======== Records shown ========

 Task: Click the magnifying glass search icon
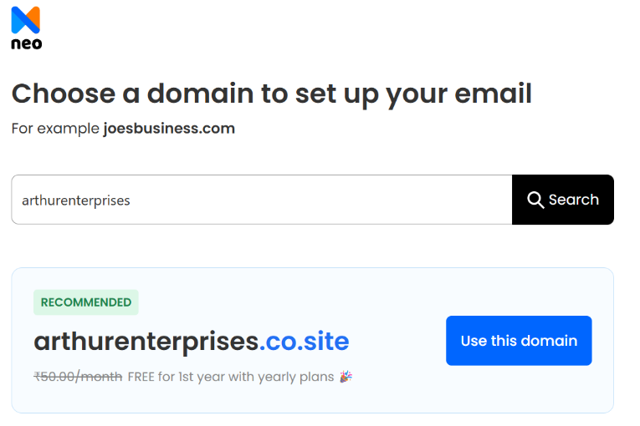pos(535,200)
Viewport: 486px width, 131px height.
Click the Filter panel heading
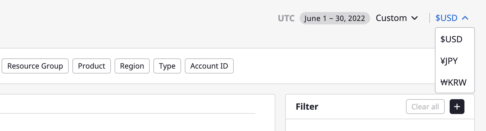click(307, 107)
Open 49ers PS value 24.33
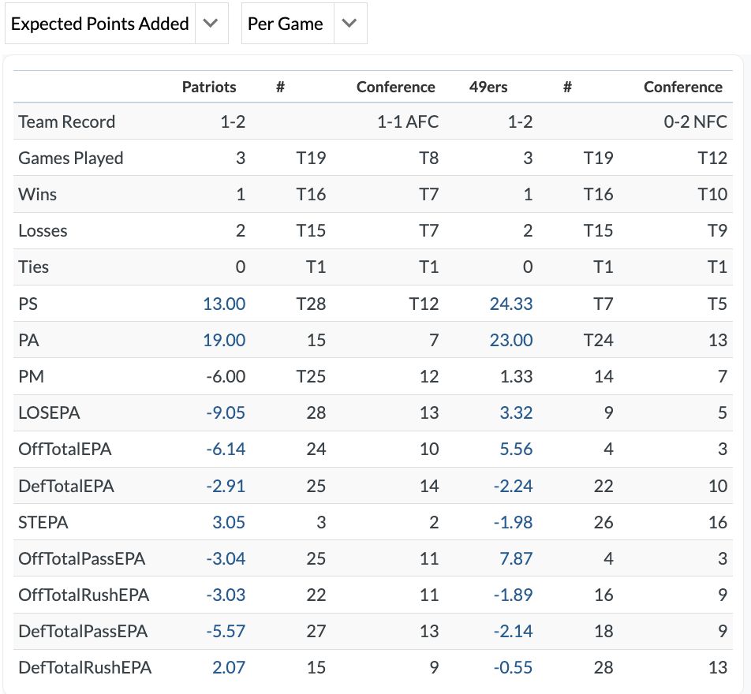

========

**What you have to do:** Repeat the records exactly but leave out the images.

**The completed task:**
 Task: Click the magnifying glass search icon
pos(535,200)
Viewport: 486px width, 131px height.
Click the Filter panel heading
click(307, 107)
Open 49ers PS value 24.33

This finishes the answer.